[Stored data entries]
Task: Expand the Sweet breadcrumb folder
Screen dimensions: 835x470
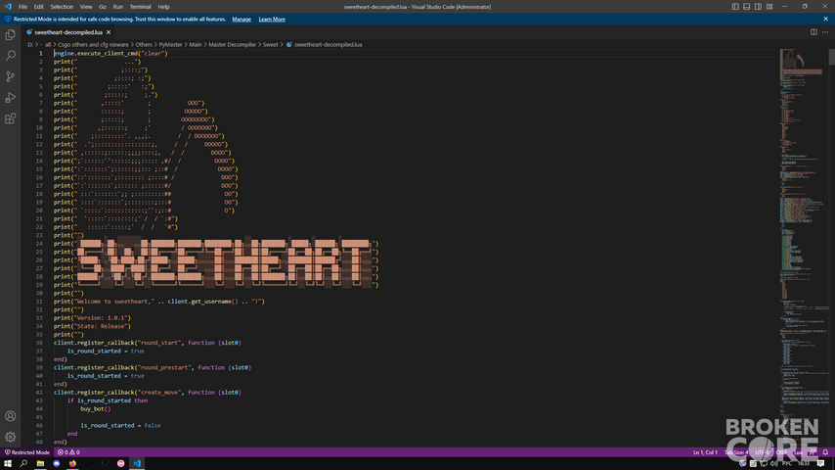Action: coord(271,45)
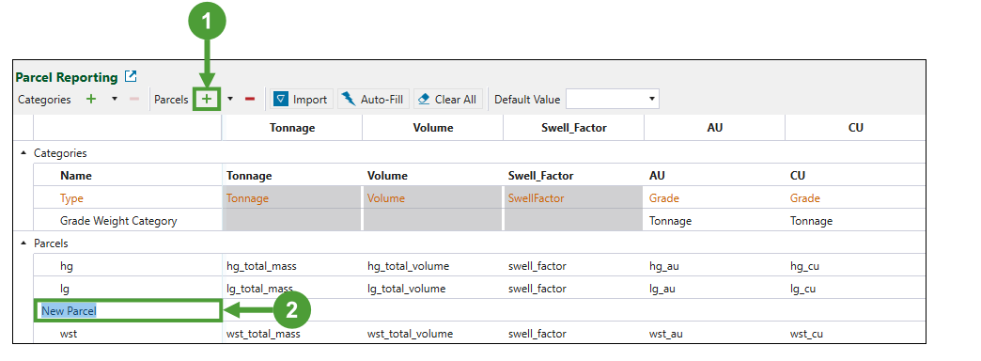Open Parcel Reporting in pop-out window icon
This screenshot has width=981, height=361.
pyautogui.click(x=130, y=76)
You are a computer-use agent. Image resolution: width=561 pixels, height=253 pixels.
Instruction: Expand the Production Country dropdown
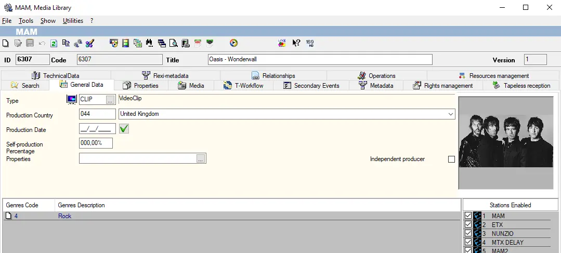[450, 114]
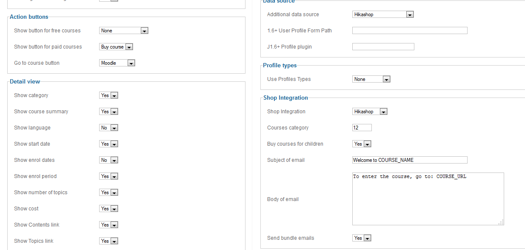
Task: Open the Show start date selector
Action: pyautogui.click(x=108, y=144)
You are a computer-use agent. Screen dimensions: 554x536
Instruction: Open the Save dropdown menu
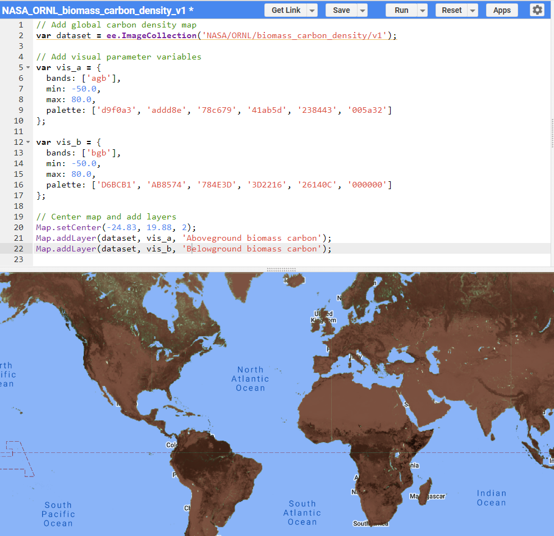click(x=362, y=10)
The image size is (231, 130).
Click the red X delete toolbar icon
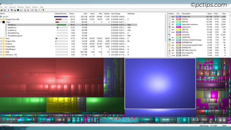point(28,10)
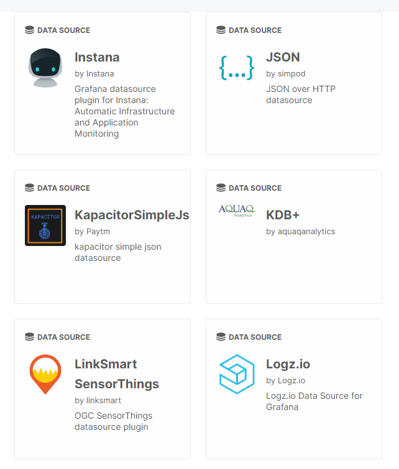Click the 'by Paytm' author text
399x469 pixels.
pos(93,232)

---

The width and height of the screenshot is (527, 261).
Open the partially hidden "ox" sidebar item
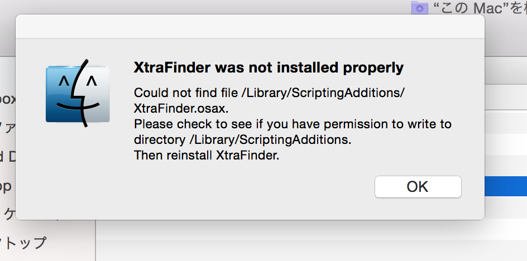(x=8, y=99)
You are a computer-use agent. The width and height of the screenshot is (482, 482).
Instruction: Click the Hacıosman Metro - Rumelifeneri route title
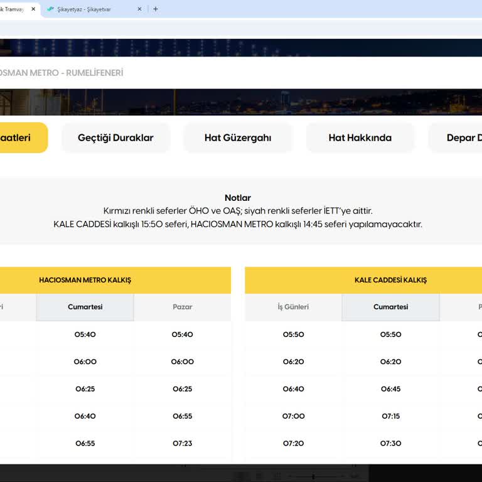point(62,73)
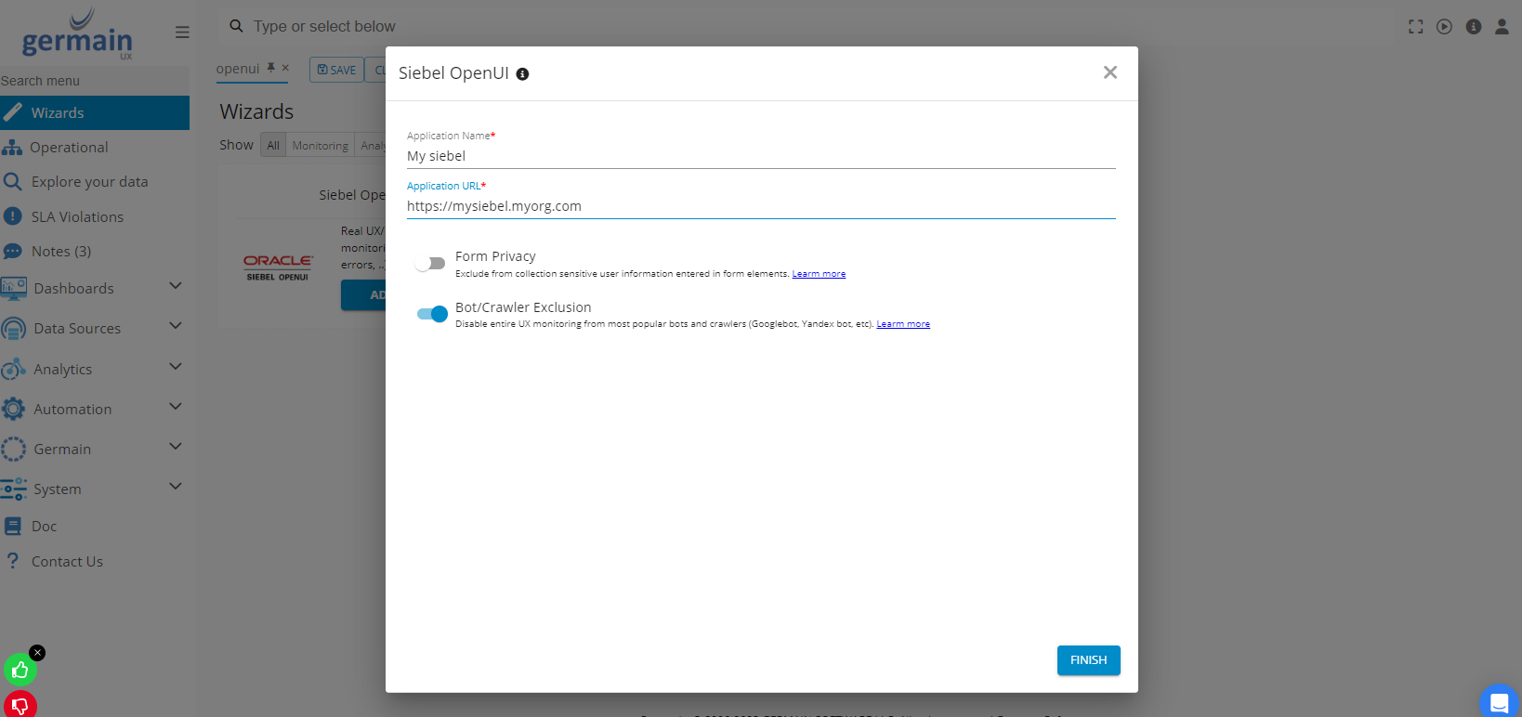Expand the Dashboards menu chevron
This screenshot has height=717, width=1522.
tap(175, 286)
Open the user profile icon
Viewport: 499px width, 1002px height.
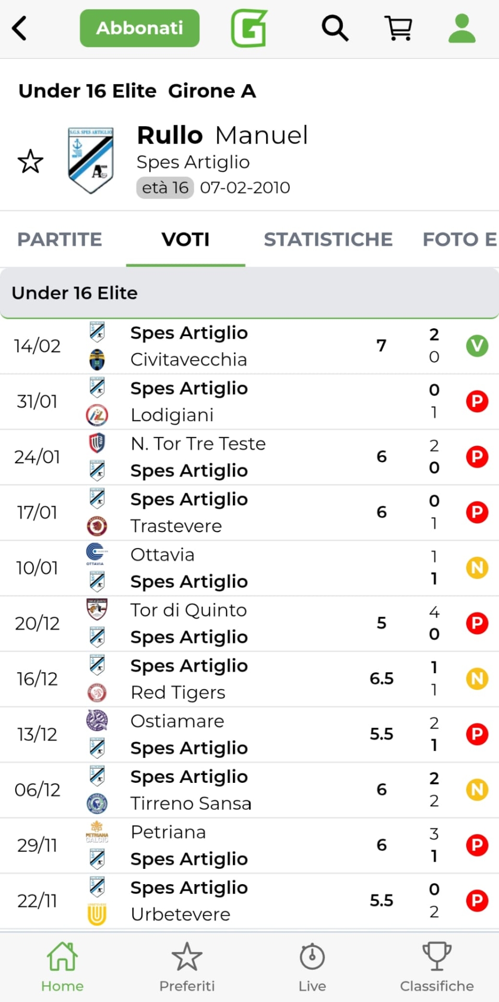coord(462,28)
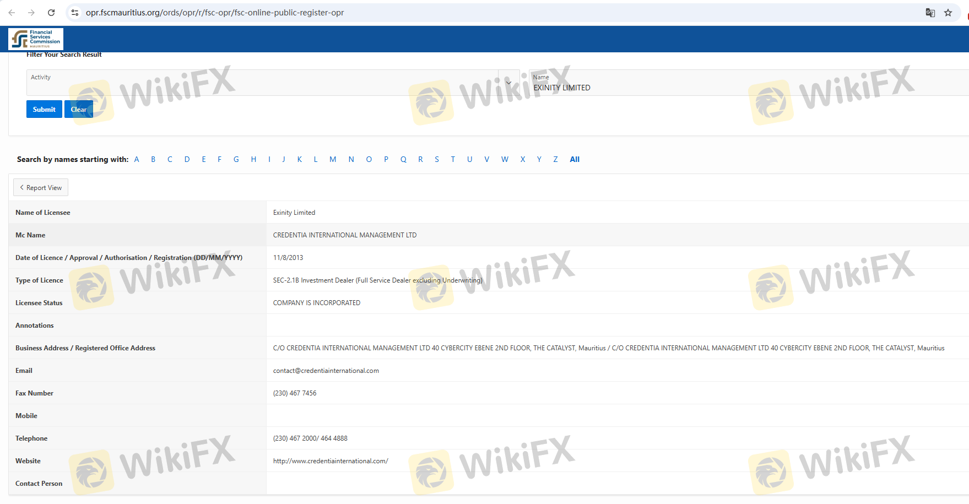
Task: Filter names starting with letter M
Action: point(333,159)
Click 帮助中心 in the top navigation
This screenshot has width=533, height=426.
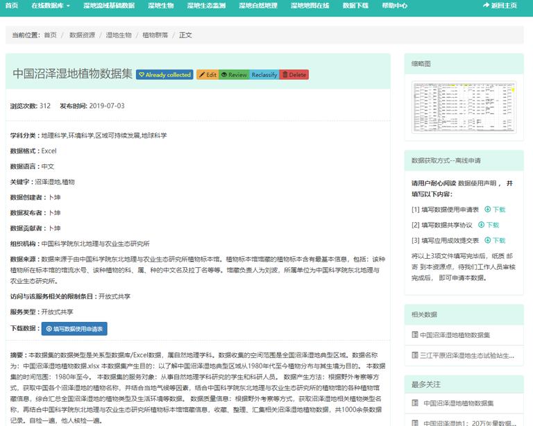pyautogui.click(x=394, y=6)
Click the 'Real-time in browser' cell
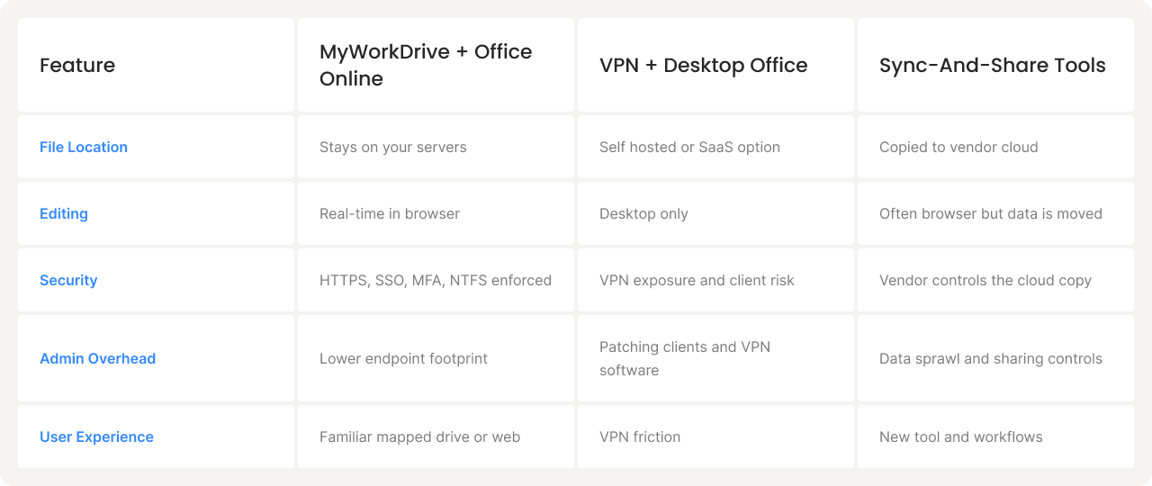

*Task objective*. Each line above where the word "computer" occurs should be copied out.

*Reply*.
You are a computer-use agent. Image resolution: width=561 pixels, height=253 pixels.
You are a computer-use agent. Screen dimensions: 554x536
You are a computer-use agent. The width and height of the screenshot is (482, 482).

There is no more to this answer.